§ Directions for this task:
Could you please return each line of the data that has the word "agent"?

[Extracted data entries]
>>>

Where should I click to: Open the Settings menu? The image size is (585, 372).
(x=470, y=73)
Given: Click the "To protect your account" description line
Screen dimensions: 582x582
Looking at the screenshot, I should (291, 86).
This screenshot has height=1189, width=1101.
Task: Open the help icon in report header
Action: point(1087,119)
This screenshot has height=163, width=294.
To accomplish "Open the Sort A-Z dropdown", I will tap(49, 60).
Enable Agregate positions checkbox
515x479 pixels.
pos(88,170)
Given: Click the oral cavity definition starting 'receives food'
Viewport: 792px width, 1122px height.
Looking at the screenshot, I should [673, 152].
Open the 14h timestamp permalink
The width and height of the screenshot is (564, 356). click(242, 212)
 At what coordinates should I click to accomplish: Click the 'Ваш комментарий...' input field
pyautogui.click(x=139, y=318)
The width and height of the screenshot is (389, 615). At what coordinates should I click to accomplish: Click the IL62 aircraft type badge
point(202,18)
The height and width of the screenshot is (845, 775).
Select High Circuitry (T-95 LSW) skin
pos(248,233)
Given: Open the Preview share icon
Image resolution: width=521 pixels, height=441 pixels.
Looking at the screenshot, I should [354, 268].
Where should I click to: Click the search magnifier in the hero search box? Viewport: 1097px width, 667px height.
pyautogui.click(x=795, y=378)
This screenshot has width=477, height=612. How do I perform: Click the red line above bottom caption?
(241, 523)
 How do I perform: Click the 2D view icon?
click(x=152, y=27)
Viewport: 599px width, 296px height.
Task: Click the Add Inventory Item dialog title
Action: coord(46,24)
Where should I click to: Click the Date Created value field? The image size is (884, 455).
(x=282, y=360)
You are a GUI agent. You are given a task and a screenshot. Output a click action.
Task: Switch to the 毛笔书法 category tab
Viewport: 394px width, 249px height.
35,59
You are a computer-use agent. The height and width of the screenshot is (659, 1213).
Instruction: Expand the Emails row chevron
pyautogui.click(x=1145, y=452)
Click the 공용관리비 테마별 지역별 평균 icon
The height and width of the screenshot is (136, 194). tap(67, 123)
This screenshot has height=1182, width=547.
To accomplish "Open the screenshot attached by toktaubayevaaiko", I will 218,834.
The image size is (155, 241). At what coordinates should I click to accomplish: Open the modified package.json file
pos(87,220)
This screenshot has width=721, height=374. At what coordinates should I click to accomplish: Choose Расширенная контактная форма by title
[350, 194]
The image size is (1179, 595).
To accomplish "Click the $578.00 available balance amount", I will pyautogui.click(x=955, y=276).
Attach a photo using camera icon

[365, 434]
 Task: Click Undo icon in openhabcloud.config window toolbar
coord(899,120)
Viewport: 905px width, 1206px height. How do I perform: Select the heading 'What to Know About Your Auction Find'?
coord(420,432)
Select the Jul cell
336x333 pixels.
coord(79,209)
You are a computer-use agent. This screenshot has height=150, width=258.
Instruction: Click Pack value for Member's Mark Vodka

<<<

§ Answer for the task:
You are a GUI agent. You are given a task and a screenshot. Output a click action.
You are a computer-use agent. The height and width of the screenshot is (659, 1213).
You are a computer-use agent. This screenshot has height=150, width=258.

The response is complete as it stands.